In Proceedings of the Thirteenth Eurographics Workshop on Rendering Techniques (2002),
Eurographics Association, pp. 99-104.
(PDF) (Slides) (Additional Results)

While texture synthesis has been well-studied in recent years, real-time techniques remain elusive. To help facilitate real-time texture synthesis, we divide the task of texture synthesis into two phases: a relatively slow analysis phase, and a real-time synthesis phase. Any particular texture need only be analyzed once, and then an unlimited amount of texture may be synthesized in real-time. Our analysis phase generates a jump map, which stores for each input pixel a set of matching input pixels (jumps). Texture synthesis proceeds in real-time as a random walk through the jump map. Each new pixel is synthesized by extending the patch of input texture from which one of its neighbours was copied. Occasionally, a jump is taken through the jump map to begin a new patch. Despite the method’s extreme simplicity, its speed and output quality compares favourably with recent patch-based algorithms.

 
Permission Grid Simplification  
Permission Grids: Practical, Error-Bounded Simplification.
Steve Zelinka and Michael Garland.
ACM Transactions on Graphics, 21(2) (April 2002),
ACM Press, pp. 207-229.
(PDF) (Slides) (Master's thesis)

We introduce the permission grid, a spatial occupancy grid which can be used to guide almost any standard polygonal surface simplification algorithm into generating an approximation with a guaranteed geometric error bound. In particular, all points on the approximation are guaranteed to be within some user-specified distance from the original surface. Such bounds are notably absent from many current simplification methods, and are becoming increasingly important for applications in scientific computing and adaptive level of detail control. Conceptually simple, the permission grid defines a volume in which the approximation must lie, and does not permit the underlying simplification algorithm to generate approximations outside the volume.

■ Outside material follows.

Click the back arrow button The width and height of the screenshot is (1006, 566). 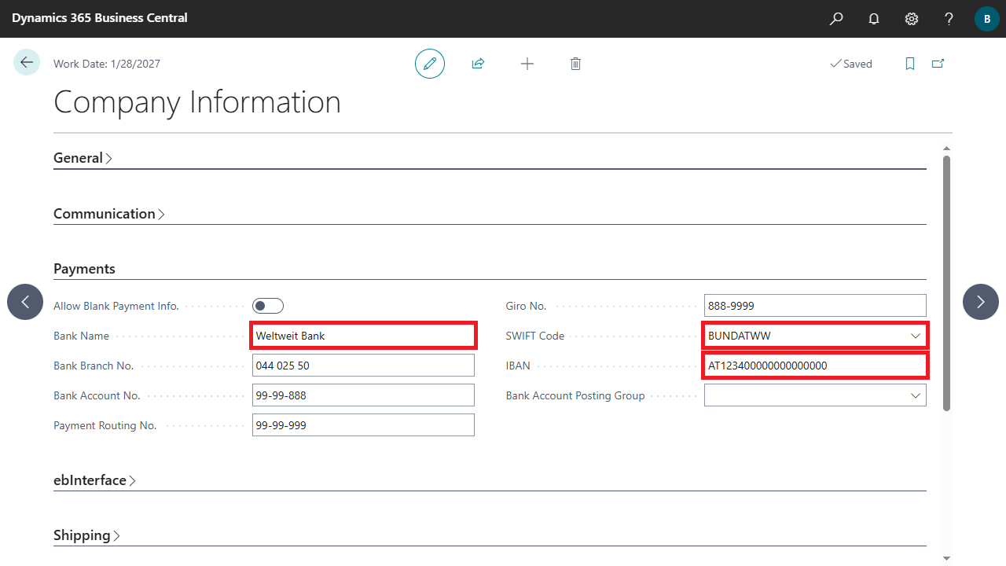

The permission grid makes three important, practical improvements over current error-bounded simplification methods. First, it works on arbitrary triangular models, handling all manners of mesh degeneracies gracefully. Further, the error tolerance may be easily expanded as simplification proceeds, allowing the construction of an error-bounded level of detail hierarchy with vertex correspondences among all levels of detail. And finally, the permission grid has a representation complexity independent of the size of the input model, and a small running time overhead, making it more practical and efficient than current methods with similar guarantees.